Records of locating words and elements
= = = = =

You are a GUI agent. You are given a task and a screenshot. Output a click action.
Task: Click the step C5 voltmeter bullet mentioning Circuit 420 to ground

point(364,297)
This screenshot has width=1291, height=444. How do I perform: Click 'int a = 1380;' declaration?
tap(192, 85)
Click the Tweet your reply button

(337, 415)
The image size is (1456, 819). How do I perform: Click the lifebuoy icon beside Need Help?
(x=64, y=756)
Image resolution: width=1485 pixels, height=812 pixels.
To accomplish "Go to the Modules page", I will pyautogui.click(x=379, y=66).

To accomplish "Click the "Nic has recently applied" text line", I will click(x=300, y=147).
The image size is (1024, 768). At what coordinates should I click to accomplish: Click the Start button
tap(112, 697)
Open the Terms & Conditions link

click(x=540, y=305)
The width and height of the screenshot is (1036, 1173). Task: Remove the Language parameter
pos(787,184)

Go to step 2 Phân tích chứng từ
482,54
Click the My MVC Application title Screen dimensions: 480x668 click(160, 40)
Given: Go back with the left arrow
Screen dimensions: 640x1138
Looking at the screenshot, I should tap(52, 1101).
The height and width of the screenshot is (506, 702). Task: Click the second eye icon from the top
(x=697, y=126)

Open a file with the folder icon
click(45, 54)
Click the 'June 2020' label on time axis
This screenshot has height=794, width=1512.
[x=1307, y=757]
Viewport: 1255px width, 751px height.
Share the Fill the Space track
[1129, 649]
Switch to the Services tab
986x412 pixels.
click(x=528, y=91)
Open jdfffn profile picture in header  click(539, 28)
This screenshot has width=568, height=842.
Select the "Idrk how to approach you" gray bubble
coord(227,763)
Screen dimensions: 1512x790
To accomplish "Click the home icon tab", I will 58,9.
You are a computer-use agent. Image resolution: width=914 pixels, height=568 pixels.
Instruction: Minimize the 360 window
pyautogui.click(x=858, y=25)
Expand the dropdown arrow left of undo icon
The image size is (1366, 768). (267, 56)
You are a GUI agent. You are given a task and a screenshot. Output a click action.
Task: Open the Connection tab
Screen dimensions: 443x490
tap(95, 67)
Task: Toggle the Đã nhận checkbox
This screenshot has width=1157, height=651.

= = = = =

> [WHAT IS NEEDED]: Copy out the lines from the start of the records down to and including the line containing "click(x=528, y=91)".

> [EXPECTED OUTPUT]:
You are a GUI agent. You are given a task and a screenshot. Output a click action.
Task: Click the step C5 voltmeter bullet mentioning Circuit 420 to ground

point(364,297)
This screenshot has width=1291, height=444. How do I perform: Click 'int a = 1380;' declaration?
tap(192, 85)
Click the Tweet your reply button

(337, 415)
The image size is (1456, 819). How do I perform: Click the lifebuoy icon beside Need Help?
(x=64, y=756)
Image resolution: width=1485 pixels, height=812 pixels.
To accomplish "Go to the Modules page", I will pyautogui.click(x=379, y=66).

To accomplish "Click the "Nic has recently applied" text line", I will click(x=300, y=147).
The image size is (1024, 768). At what coordinates should I click to accomplish: Click the Start button
tap(112, 697)
Open the Terms & Conditions link

click(x=540, y=305)
The width and height of the screenshot is (1036, 1173). Task: Remove the Language parameter
pos(787,184)

Go to step 2 Phân tích chứng từ
482,54
Click the My MVC Application title Screen dimensions: 480x668 click(160, 40)
Given: Go back with the left arrow
Screen dimensions: 640x1138
Looking at the screenshot, I should tap(52, 1101).
The height and width of the screenshot is (506, 702). Task: Click the second eye icon from the top
(x=697, y=126)

Open a file with the folder icon
click(45, 54)
Click the 'June 2020' label on time axis
This screenshot has height=794, width=1512.
[x=1307, y=757]
Viewport: 1255px width, 751px height.
Share the Fill the Space track
[1129, 649]
Switch to the Services tab
986x412 pixels.
click(x=528, y=91)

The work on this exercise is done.